1

I'm trying to access data from a file full of JSON objects, where the string fields may or may not have escaped quotes in them.

When I try to process it using while read line ; do echo ; done < input.txt, it pukes because of the unbalanced number of quotes.

I have this input file:

$ cat input.txt 
{"sku":"1234", "desc":"Necklace 18\" long", "img":"https://provider.com/12345.jpg", "imgView":"A"}
{"sku":"1234", "desc":"Necklace 18\" long", "img":"https://provider.com/12346.jpg", "imgView":"B"}

When I use read to capture it on the way in, I lose the backslash.

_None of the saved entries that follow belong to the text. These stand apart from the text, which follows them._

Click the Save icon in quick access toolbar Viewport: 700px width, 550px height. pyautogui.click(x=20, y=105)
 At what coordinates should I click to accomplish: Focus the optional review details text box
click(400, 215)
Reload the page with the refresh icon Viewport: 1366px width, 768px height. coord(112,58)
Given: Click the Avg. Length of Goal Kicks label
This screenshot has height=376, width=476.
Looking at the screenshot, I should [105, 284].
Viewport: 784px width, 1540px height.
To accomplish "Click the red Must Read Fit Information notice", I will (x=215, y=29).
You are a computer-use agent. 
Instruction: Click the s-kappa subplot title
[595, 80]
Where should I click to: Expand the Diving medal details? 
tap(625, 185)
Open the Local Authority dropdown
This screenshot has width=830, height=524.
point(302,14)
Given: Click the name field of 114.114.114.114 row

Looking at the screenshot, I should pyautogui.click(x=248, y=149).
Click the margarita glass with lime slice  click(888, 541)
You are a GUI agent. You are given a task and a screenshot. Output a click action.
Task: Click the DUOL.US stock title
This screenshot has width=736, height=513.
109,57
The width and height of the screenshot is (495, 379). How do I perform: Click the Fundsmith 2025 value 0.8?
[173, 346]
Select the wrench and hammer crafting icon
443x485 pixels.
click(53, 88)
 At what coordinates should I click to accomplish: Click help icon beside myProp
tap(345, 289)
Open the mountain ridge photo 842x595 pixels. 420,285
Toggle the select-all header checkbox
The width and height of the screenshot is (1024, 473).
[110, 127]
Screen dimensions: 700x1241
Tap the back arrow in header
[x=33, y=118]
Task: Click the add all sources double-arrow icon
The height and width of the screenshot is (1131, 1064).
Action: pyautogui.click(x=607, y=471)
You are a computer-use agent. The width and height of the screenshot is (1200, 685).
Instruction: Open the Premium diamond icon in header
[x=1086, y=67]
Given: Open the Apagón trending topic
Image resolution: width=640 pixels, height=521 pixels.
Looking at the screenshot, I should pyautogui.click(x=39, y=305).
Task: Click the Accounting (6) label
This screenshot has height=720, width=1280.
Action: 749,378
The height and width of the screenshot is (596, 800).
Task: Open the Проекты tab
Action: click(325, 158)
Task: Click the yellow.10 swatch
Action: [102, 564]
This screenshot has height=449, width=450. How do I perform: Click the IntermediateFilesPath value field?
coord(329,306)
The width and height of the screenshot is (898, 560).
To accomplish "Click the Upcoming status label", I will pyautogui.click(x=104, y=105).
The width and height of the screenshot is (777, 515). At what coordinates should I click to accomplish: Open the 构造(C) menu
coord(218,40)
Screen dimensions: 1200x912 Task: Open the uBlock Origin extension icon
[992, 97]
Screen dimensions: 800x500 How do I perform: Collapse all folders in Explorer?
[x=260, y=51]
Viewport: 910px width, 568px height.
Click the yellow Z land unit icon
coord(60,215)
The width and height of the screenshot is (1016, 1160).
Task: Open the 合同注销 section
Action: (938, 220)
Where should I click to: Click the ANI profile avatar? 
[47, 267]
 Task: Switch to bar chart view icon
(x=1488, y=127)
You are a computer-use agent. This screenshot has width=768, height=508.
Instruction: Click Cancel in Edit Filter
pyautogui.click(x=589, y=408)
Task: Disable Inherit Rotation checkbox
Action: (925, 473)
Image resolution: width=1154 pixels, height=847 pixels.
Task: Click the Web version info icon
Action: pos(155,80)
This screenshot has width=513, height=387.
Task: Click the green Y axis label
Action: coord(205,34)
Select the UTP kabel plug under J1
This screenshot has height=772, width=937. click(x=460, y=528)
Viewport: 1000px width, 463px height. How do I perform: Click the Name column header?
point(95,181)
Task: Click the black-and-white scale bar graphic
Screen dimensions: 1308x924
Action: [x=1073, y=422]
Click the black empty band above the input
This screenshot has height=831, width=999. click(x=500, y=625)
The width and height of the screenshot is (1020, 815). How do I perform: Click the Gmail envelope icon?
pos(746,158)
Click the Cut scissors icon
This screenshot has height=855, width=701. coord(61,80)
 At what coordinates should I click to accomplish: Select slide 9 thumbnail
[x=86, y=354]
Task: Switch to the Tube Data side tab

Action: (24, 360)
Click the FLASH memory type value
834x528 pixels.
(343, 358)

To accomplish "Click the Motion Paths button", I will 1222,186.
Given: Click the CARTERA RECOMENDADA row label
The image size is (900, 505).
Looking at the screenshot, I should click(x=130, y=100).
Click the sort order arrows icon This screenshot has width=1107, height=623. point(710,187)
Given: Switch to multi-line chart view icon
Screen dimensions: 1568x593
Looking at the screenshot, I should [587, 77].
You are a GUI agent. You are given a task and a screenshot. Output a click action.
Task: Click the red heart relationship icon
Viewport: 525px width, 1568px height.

$ while read line ; do echo "${line}" ; done < input.txt
{"sku":"1234", "desc":"Necklace 18" long", "img":"https://provider.com/12345.jpg", "imgView":"A"}
{"sku":"1234", "desc":"Necklace 18" long", "img":"https://provider.com/12346.jpg", "imgView":"B"}

$ while read line ; do echo "${line}" | sed 's/\\/\\\\/g' ; done < input.txt
{"sku":"1234", "desc":"Necklace 18" long", "img":"https://provider.com/12345.jpg", "imgView":"A"}
{"sku":"1234", "desc":"Necklace 18" long", "img":"https://provider.com/12346.jpg", "imgView":"B"}

I have this workaround that I'll use for now to unblock myself. But it's ugly and verbose.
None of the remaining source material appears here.